When she finished, the dark gray glossy stone had the shape of a roughly oval cylinder with a flattened top. She examined it, knocked off another sliver, then took careful aim and knocked a chip from the edge of the flat top at the narrow end of the oval to make a striking platform. Turning the stone to position it at just the right angle, she struck at the place she had nicked out. A rather thick flake fell away, having the same shape as the preformed oval top, and an edge that was razor sharp.
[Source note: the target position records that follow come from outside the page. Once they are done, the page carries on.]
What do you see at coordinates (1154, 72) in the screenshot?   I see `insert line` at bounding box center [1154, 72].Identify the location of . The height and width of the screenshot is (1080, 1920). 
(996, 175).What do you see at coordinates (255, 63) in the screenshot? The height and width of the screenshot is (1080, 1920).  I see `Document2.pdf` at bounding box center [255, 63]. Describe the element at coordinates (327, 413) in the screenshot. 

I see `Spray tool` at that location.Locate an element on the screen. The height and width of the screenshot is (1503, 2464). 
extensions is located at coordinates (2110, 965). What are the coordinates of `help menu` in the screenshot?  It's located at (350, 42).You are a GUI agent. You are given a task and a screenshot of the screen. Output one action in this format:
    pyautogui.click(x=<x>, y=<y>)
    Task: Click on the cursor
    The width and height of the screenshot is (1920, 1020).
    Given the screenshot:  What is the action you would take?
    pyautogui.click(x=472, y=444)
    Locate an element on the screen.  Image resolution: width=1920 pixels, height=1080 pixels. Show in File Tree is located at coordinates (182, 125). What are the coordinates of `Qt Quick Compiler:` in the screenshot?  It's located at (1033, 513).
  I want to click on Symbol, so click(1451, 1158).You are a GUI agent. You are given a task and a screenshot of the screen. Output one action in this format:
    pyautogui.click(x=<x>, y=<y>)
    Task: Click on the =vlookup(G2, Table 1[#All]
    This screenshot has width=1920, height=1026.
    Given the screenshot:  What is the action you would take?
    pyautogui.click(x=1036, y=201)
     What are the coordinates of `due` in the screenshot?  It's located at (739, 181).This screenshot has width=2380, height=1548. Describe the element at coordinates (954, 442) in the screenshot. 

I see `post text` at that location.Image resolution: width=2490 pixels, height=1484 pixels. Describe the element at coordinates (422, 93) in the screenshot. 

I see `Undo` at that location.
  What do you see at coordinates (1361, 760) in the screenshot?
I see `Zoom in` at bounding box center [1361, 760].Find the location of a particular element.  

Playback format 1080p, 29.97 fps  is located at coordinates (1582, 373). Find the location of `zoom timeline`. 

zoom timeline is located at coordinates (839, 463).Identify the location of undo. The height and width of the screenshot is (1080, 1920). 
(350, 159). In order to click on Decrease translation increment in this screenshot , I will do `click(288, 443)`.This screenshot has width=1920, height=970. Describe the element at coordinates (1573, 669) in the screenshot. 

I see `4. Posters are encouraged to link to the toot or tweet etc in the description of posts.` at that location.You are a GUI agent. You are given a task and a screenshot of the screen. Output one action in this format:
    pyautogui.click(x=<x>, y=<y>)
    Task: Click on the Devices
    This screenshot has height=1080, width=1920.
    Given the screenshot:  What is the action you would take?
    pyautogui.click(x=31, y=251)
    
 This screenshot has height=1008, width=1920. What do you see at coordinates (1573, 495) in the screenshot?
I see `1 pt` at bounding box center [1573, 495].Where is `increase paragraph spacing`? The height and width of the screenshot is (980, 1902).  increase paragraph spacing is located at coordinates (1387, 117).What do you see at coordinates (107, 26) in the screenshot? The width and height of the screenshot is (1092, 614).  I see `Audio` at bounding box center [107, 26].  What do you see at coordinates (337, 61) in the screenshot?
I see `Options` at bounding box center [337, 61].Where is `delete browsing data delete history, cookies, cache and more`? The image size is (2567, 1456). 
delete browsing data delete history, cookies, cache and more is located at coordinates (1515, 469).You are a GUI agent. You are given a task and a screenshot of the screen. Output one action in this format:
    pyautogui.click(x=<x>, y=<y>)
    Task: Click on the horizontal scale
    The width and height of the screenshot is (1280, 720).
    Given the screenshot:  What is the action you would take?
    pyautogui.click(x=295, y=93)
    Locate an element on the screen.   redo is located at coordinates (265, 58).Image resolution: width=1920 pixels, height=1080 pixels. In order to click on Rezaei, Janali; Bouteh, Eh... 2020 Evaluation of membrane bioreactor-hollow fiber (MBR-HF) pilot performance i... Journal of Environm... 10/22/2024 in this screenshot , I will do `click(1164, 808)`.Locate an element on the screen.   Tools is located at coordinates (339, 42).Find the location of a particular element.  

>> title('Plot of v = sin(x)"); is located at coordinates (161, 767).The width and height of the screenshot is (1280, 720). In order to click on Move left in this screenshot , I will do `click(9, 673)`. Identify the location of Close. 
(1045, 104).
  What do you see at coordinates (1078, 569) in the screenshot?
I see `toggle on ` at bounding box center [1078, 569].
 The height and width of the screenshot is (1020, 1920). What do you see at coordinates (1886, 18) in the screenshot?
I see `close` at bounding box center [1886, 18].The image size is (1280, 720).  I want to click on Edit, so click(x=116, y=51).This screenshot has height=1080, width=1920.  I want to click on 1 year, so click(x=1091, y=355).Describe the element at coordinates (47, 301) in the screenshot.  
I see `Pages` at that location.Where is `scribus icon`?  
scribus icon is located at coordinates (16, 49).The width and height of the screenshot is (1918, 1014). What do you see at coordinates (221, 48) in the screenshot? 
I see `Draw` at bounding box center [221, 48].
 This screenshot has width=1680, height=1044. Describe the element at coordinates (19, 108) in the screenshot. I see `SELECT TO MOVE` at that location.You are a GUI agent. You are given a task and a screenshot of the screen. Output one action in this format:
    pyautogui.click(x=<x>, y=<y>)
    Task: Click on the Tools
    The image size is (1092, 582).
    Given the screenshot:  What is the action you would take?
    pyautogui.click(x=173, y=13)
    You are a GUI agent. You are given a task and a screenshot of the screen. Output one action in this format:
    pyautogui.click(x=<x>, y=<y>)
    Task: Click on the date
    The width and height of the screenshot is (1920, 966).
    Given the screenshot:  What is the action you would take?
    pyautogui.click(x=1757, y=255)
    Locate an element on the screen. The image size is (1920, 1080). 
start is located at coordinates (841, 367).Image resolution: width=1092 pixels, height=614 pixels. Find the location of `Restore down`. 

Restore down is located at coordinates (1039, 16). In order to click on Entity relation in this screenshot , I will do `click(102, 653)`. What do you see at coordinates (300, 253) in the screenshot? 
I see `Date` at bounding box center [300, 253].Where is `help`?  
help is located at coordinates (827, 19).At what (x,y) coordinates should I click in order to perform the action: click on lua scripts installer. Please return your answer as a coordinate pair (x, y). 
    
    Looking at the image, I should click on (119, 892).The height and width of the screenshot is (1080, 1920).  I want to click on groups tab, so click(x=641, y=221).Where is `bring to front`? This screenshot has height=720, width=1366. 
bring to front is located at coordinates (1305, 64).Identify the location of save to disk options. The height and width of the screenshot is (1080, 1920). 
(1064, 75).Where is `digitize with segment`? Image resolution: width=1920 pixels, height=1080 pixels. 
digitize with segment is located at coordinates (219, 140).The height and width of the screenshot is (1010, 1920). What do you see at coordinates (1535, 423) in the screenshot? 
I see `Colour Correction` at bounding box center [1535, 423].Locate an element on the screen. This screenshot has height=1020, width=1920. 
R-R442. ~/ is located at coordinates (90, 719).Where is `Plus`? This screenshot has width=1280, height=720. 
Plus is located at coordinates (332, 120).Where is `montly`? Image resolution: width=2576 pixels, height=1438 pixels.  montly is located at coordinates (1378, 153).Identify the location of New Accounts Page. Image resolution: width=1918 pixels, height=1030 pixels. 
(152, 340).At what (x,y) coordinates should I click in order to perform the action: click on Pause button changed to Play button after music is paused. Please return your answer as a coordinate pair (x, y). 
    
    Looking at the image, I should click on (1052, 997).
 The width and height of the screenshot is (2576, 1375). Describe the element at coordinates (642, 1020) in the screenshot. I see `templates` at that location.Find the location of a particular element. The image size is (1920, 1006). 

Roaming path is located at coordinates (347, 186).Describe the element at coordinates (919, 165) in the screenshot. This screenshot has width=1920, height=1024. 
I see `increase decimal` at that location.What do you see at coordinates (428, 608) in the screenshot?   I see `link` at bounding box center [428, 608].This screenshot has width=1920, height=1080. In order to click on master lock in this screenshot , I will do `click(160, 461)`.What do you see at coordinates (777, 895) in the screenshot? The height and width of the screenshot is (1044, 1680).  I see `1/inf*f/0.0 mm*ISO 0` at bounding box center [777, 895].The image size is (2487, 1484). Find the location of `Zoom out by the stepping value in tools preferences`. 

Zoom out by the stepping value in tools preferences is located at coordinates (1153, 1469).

Though she used only the hammerstone, and did it with the ease and quickness of experience, she had made a perfectly serviceable, very sharp knife, which had required careful and precise control, but she had no intention of keeping it. It was a knife meant to be held in the hand, not hafted, and with all the fine blade-type tools she now had, most of them with handles, she had no need for a Clan knife, except for this special use. Without pausing to blunt the extremely sharp edge, to make it easier and safer to hold, Ayla cut a long thin strip from the edge of the buckskin she brought with her, and slashed off an end, out of which she cut a small circle. Then she picked up the hammerstone again. After carefully knocking a couple of pieces of the flint away, the knife now was an awl with a sharp point. She used it to poke holes all the way around the circle of leather, and then threaded the leather lace through them.